Big_SalesOrderHeader CIX and NCI Information
Big_SalesOrderHeader CIX and NCI Information

I also verified the current statistics header for the index:

DBCC SHOW_STATISTICS ('Sales.Big_SalesOrderHeader',[IX_Big_SalesOrderHeader_CustomerID_OrderDate_SubTotal]);

NCI Statistics: At Start
NCI Statistics: At Start

The stored procedure that I use for testing was already created, but for completeness the code is listed below:

CREATE PROCEDURE Sales.usp_GetCustomerStats
@CustomerID INT,
@StartDate DATETIME,
@EndDate DATETIME
AS
BEGIN
  SET NOCOUNT ON;

  SELECT CustomerID, DATEPART(YEAR, OrderDate), DATEPART(MONTH, OrderDate), COUNT([SalesOrderID]) as Computed
    FROM [Sales].[Big_SalesOrderHeader]
    WHERE CustomerID = @CustomerID
    AND OrderDate BETWEEN @StartDate and @EndDate
    GROUP BY CustomerID, DATEPART(YEAR, OrderDate), DATEPART(MONTH, OrderDate)
    ORDER BY DATEPART(YEAR, OrderDate), DATEPART(MONTH, OrderDate);
END

Previously, I either started a Trace or Extended Events session, or set up my method to snapshot sys.dm_db_stats_properties to a table. For this example, I just ran the above stored procedure a few times:

EXEC Sales.usp_GetCustomerStats 11331, '2012-08-01 00:00:00.000', '2012-08-31 23:59:59.997'
GO
EXEC Sales.usp_GetCustomerStats 11330, '2013-01-01 00:00:00.000', '2013-01-31 23:59:59.997'
GO
EXEC Sales.usp_GetCustomerStats 11506, '2012-11-01 00:00:00.000', '2012-11-30 23:59:59.997'
GO
EXEC Sales.usp_GetCustomerStats 17061, '2013-01-01 00:00:00.000', '2013-01-31 23:59:59.997'
GO
EXEC Sales.usp_GetCustomerStats 11711, '2013-03-01 00:00:00.000', '2013-03-31 23:59:59.997'
GO
EXEC Sales.usp_GetCustomerStats 15131, '2013-02-01 00:00:00.000', '2013-02-28 23:59:59.997'
GO
EXEC Sales.usp_GetCustomerStats 29837, '2012-10-01 00:00:00.000', '2012-10-31 23:59:59.997'
GO
EXEC Sales.usp_GetCustomerStats 15750, '2013-03-01 00:00:00.000', '2013-03-31 23:59:59.997'
GO

I then checked the procedure cache to verify the execution count, and also verified the plan that was cached:

SELECT
OBJECT_NAME([st].[objectid]),
[st].[text],
[qs].[execution_count],
[qs].[creation_time],
[qs].[last_execution_time],
[qs].[min_worker_time],
[qs].[max_worker_time],
[qs].[min_logical_reads],
[qs].[max_logical_reads],
[qs].[min_elapsed_time],
[qs].[max_elapsed_time],
[qp].[query_plan]
FROM [sys].[dm_exec_query_stats] [qs]
CROSS APPLY [sys].[dm_exec_sql_text]([qs].plan_handle) [st]
CROSS APPLY [sys].[dm_exec_query_plan]([qs].plan_handle) [qp]
WHERE [st].[text] LIKE '%usp_GetCustomerStats%'
AND OBJECT_NAME([st].[objectid]) IS NOT NULL;

Plan Cache Info for the SP: At Start
Plan Cache Info for the SP: At Start

Query Plan for Stored Procedure, using SQL Sentry Plan Explorer
Query Plan for Stored Procedure, using SQL Sentry Plan Explorer

The plan was created at 2014-09-29 23:23.01.

[DATASET ENTRIES]
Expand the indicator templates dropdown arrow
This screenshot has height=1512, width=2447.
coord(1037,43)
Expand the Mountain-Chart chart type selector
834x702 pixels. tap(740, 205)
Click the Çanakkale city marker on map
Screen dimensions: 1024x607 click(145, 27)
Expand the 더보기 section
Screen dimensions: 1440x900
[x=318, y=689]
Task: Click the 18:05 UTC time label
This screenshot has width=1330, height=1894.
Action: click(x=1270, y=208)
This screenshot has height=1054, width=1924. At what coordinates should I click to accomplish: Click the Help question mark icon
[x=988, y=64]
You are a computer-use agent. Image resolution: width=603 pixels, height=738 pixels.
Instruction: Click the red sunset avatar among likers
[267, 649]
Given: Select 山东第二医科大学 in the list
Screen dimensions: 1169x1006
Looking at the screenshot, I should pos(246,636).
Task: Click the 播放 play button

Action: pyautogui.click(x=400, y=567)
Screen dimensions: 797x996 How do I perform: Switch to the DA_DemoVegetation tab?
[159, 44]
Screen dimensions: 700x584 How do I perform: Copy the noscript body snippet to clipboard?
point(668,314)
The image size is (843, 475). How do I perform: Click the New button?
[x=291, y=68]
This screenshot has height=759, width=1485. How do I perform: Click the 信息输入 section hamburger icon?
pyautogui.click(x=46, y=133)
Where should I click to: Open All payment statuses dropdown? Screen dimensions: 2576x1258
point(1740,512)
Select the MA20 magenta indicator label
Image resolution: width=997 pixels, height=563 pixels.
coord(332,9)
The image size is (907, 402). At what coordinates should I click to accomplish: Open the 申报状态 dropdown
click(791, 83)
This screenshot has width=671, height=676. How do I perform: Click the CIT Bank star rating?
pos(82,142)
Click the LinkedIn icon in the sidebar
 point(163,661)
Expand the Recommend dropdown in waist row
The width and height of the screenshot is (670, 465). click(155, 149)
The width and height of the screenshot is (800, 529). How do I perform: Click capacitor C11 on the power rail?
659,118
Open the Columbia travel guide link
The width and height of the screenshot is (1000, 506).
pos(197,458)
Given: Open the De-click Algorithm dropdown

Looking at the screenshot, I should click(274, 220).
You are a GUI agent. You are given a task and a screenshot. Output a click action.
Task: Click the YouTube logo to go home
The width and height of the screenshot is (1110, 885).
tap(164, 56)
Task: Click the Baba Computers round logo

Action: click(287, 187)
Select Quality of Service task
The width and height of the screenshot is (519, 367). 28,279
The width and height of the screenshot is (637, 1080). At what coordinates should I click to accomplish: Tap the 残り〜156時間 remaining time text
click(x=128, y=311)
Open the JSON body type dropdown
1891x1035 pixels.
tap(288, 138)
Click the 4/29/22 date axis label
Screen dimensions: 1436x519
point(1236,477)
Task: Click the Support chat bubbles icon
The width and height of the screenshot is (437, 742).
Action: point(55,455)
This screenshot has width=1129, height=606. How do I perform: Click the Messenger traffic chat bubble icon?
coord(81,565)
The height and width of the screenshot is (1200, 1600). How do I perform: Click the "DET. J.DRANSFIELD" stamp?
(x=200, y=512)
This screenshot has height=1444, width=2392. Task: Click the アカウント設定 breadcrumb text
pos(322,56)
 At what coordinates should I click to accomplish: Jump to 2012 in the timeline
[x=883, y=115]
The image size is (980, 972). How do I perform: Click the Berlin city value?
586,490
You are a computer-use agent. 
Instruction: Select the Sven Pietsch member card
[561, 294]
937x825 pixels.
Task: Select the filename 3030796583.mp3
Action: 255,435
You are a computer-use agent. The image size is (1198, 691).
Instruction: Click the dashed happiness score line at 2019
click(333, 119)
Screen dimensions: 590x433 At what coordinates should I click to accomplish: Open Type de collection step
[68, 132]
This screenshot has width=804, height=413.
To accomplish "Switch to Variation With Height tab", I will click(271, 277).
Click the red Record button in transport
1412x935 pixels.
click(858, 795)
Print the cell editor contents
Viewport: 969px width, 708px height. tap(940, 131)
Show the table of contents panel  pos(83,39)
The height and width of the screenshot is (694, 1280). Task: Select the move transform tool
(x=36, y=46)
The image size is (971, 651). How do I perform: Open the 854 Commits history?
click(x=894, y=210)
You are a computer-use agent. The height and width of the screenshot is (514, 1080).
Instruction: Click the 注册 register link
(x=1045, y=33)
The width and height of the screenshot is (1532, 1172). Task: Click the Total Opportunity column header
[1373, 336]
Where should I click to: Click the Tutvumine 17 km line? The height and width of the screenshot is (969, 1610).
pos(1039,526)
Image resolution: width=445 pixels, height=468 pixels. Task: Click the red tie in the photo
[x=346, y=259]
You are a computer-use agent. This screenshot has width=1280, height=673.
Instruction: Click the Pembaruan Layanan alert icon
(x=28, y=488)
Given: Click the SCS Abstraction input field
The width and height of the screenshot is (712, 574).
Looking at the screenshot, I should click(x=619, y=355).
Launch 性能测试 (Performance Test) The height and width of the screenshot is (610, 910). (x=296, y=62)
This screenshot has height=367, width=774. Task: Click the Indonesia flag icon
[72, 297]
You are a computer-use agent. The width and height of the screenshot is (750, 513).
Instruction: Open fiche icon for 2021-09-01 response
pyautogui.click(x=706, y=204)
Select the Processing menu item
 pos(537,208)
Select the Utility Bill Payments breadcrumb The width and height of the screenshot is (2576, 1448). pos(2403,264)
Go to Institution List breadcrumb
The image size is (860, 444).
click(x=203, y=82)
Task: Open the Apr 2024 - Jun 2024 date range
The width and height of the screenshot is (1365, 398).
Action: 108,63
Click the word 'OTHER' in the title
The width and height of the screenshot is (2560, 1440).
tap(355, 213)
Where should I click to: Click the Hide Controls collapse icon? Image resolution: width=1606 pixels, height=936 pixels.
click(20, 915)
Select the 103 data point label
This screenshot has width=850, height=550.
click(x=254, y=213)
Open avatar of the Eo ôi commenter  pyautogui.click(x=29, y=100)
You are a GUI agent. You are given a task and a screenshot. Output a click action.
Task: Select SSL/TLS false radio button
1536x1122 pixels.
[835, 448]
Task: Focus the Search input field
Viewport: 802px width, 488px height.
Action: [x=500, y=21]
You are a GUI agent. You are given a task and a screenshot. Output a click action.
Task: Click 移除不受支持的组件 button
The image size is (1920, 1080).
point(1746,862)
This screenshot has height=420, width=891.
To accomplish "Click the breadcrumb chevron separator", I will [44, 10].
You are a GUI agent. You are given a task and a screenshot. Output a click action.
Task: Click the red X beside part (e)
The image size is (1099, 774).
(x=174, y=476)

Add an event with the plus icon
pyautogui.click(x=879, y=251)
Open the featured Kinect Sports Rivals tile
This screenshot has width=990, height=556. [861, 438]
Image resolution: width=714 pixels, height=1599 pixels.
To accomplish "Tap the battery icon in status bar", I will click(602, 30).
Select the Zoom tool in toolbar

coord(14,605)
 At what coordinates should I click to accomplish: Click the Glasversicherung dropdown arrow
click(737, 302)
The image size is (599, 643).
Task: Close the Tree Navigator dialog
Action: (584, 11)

[SHORT PROBLEM]
Carry on the SQL Server index statistics write-up, starting right after its final sentence.

[RIGHT ANSWER]
Next I added 61 million rows to the table to invalidate the current statistics, and once the insert completed, I checked the row counts:

Big_SalesOrderHeader CIX and NCI Information: After insert of 61 milllion rows
Big_SalesOrderHeader CIX and NCI Information: After insert of 61 million rows

Before running the stored procedure again, I verified that the execution count had not changed, that the creation_time was still 2014-09-29 23:23.01 for the plan, and that statistics hadn't updated:

Plan Cache Info for the SP: Immediately After Insert
Plan Cache Info for the SP: Immediately After Insert

NCI Statistics: After Insert
NCI Statistics: After Insert

Now, in the previous blog post, I ran the statement in Management Studio, but this time, I ran the query directly from Plan Explorer, and captured the Actual Plan via PE (option circled in red in the image below).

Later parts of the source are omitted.